The American Federation of Government Employees, later joined by the National Treasury Employees Union, argued that employes should be reimbursed about $25 million -- about $340 per person -- for fees paid between the fall of 1979 and this month. Later this week Judge Harold H. Greene will hear arguments from the government and the unions on the payback.

Washington area legislators -- Virginia Republican Reps. Stan Parris and Frank R. Wolf, and Maryland Democratic Congressman Mike Barnes -- want the pay parking program killed for good. The day after the Inauguration, Wolf contacted top Reagan aides and pointed out that some Army privates who live off post now have to pay $12.50 a month to park.

Wolf and Parris said that administering the pay parking program in some agencies -- including personnel to allot stickers, printing of signs, records collection and the like --costs more than it makes.Nearly everyone agrees that the pay parking makes federal workers angry, and works a hardship on low-paid workers who must commute long distances and pay, even for running large car pools.

As reported here March 11, the administration already has ordered federal agencies to turn on hot water taps that had been shut off locally by the General Services Administration in June 1980.
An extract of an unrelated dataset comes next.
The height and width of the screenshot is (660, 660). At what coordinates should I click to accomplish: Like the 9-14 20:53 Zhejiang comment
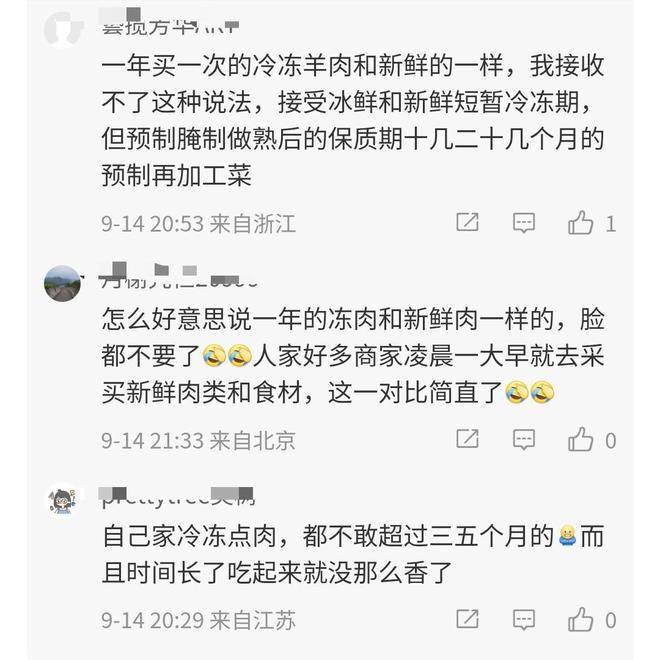tap(580, 222)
With that example in mind, Parris believes there is a good chance the White House will order government attorneys to withdraw their appeal of the Greene decision covering pay parking.

A congressional source who asked not to be identified said that the three congressmen -- whose districts are swarming with federal and military voters -- have been steadily urging White House aides to turn the hot water back on (that is happening now) and stop the pay parking program. "They have told White House congressional liaison people and Reagan aides to ease up on federal workers, particulary since they are going to be hit hard by job cutbacks, pay raise cutbacks and other budget items," he said.

Union officials contacted yesterday say they have no information on the White House intentions. And they say no deals have been sought. But they would welcome the action -- the unions think they can win the appeal anyhow and kill pay parking permanently -- and they will continue to seek restitution for fees already paid.

With the major government changes Reagan is seeking, he can use all the inside help he can get from the bureaucracy. Dropping the pay parking plan -- something he inherited from the Carter administration -- wouldn't hurt his stock in government. And it might actually save Uncle Sam some time and money.

Some of the programs agencies have set up to police the pay parking program border on the ridiculous. Special police have been assigned to give out tickets to violators, and new offfices -- some staffed with temporary workers -- have been set up to process passes, collect money and do the increased bookkeeping and paperwork that the program has created.